Task objective — Please retype the listing lines between the line holding "You are a computer-use" and the line holding "This screenshot has height=1110, width=632.", inclusive.

Some records:
START

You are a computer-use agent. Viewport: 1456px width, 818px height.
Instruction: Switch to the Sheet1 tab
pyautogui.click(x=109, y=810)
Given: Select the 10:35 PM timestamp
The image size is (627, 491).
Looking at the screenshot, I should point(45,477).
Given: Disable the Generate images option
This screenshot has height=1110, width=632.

END
START

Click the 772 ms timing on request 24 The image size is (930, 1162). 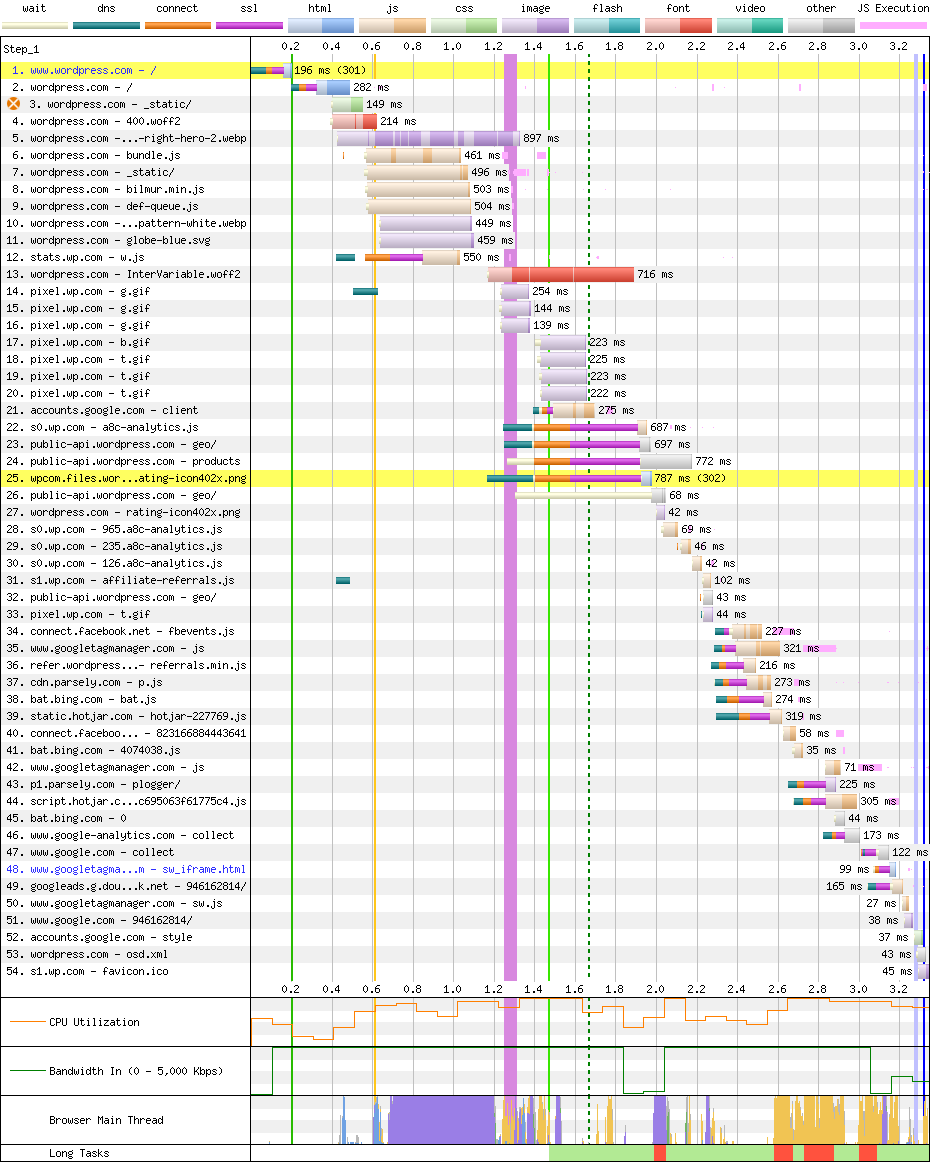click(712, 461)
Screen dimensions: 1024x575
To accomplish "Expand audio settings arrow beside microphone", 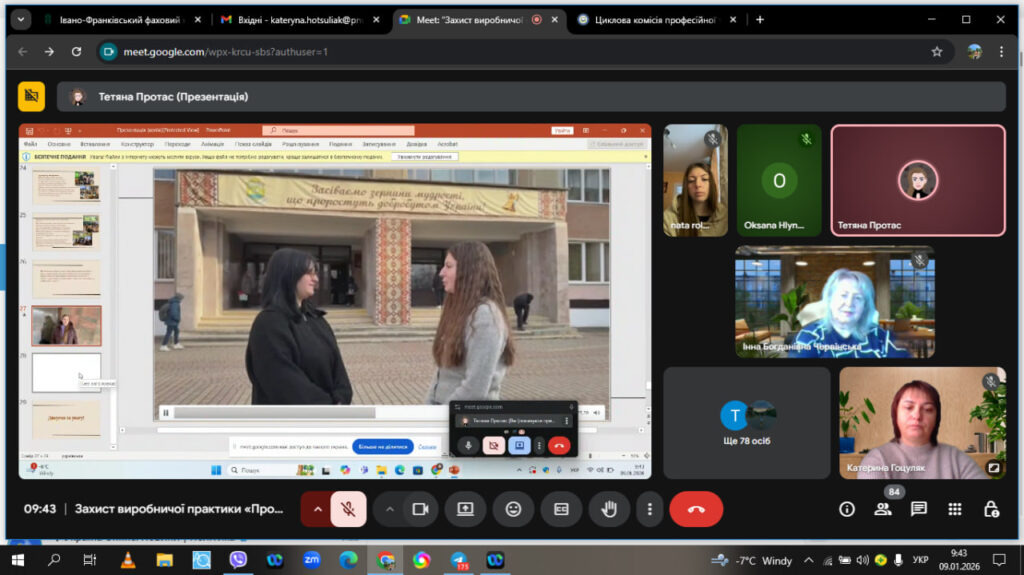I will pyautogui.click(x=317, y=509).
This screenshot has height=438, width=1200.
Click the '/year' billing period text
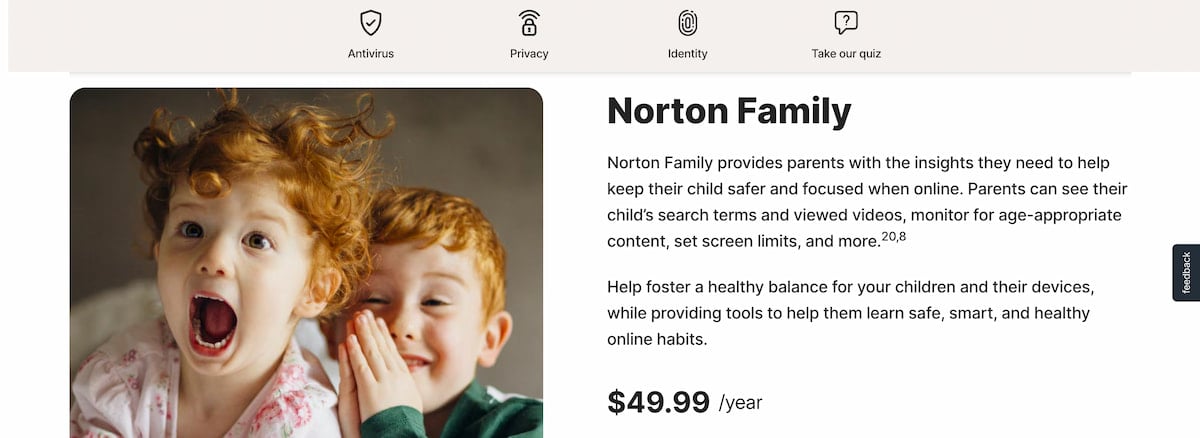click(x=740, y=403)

END

Reply to the exercise —
You are a computer-use agent. Viewport: 1456px width, 818px height.
Instruction: Switch to the Sheet1 tab
pyautogui.click(x=109, y=810)
Given: Select the 10:35 PM timestamp
The image size is (627, 491).
Looking at the screenshot, I should point(45,477).
Given: Disable the Generate images option
This screenshot has height=1110, width=632.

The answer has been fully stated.